The Concise Oxford Dictionary of Art and Artists (292 page)

Manfredi , Bartolommeo
(1582–after 1622).
Italian painter, born in Mantua and active mainly in Rome, where he was one of the most important of
Caravaggio's
followers. He specialized in low-life scenes of taverns, soldiers in guardrooms, cardplaying, etc., and it was he rather than Caravaggio himself who was mainly responsible for popularizing this kind of work, particularly with painters from France and the Netherlands who came to Italy. In spite of his contemporary reputation, no works survive that are signed or documented as his, and several of the forty or so paintings now given to him were formerly attributed to Caravaggio, an example being the
Concert
in the Uffizi, Florence.
manière criblée
(or dotted manner)
.
An early type of metal engraving in which dots were stamped with a punch over selected parts of the plate to create a textured effect in those areas, the dots showing as white against the inked background. The technique was not common after the end of the 15th cent., but there was something of a revival in the late 18th cent.
Mannerism
.
Term used in the study of the visual arts (and by transference in the study of literature and music) with a confused medley of combined historical and critical connotations. Even more than with most stylistic labels, there is little agreement amongst scholars as to its delimitations, and John Shearman begins his book on the subject (
Mannerism
, 1967) with the frank admission: ‘This book will have at least one feature in common with all those already published on Mannerism; it will appear to describe something quite different from what all the rest describe.’ The word derives from the Italian
maniera
, meaning ‘style’ or ‘stylishness’, and it was popularized mainly by the writings of
Vasari
, who used it as a term of praise, signifying qualities of grace, poise, facility, and sophistication—characteristics that are indeed apparent in much of the art that he admired from his own time. From the 17th cent., however, most critics thought that Italian art of Vasari's period marked a decline from the peaks of grandeur and harmony reached during the High
Renaissance
by
Leonardo
,
Michelangelo
, and
Raphael
, and the term ‘Mannerism’ came to suggest an art characterized by artificiality, superficiality, and exaggeration, feebly plagiarizing and distorting the work of the masters. From being a stylistic label the term expanded its meaning to become a period label, so that ‘Mannerism’ came to designate the era in Italian art between the High Renaissance and the
Baroque
—that is, from about 1520 to about 1600. The term is still applied mainly to Italian art and architecture, but it is also used of art in other countries.
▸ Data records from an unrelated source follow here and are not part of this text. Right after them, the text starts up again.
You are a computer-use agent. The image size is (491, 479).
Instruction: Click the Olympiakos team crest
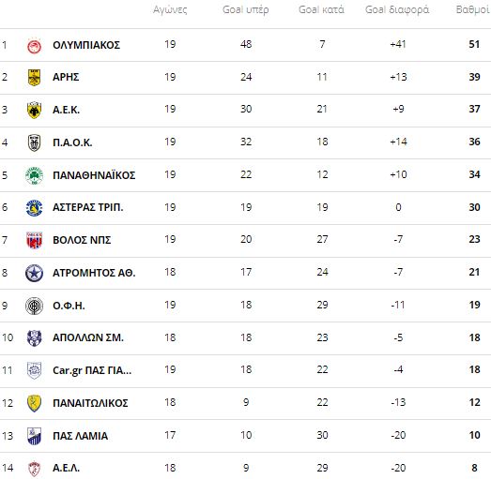(34, 46)
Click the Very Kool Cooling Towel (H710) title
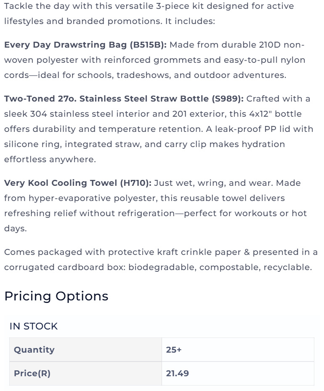324x391 pixels. click(78, 183)
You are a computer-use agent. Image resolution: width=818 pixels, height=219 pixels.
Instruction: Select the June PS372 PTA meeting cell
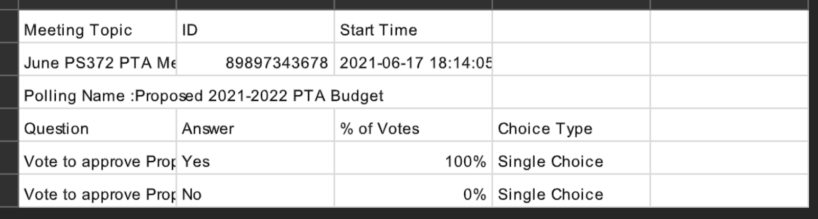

It was not until the 20th cent.—and particularly the period between the two world wars—that a more sympathetic attitude towards Mannerist art emerged, and the word began to be used neutrally, without the implication of decadence that it had long carried. At this time, after the revolutionary achievements of early 20th-cent. art, Mannerist art was looked at with new eyes, and the work of artists who had long been ignored or disparaged began to seem exciting and original to modern taste. The qualities associated with Mannerist art include tension, emotionalism, elongation of the human figure, strained poses, unusual or bizarre effects of scale, lighting, or perspective, and vivid—sometimes harsh or lurid—colours. Often the subject is approached in an unconventional way, with the artist drawing attention to his own learning or virtuosity. In the hands of the greatest Mannerist artists (for example
Pontormo
or
Parmigianino
) such preoccupations led to works that are not only highly sophisticated but also powerful, disturbing, and moving. The work of less accomplished Mannerists (for example Vasari as a painter) often degenerated, however, into insipid or frenzied gesturing and grimacing.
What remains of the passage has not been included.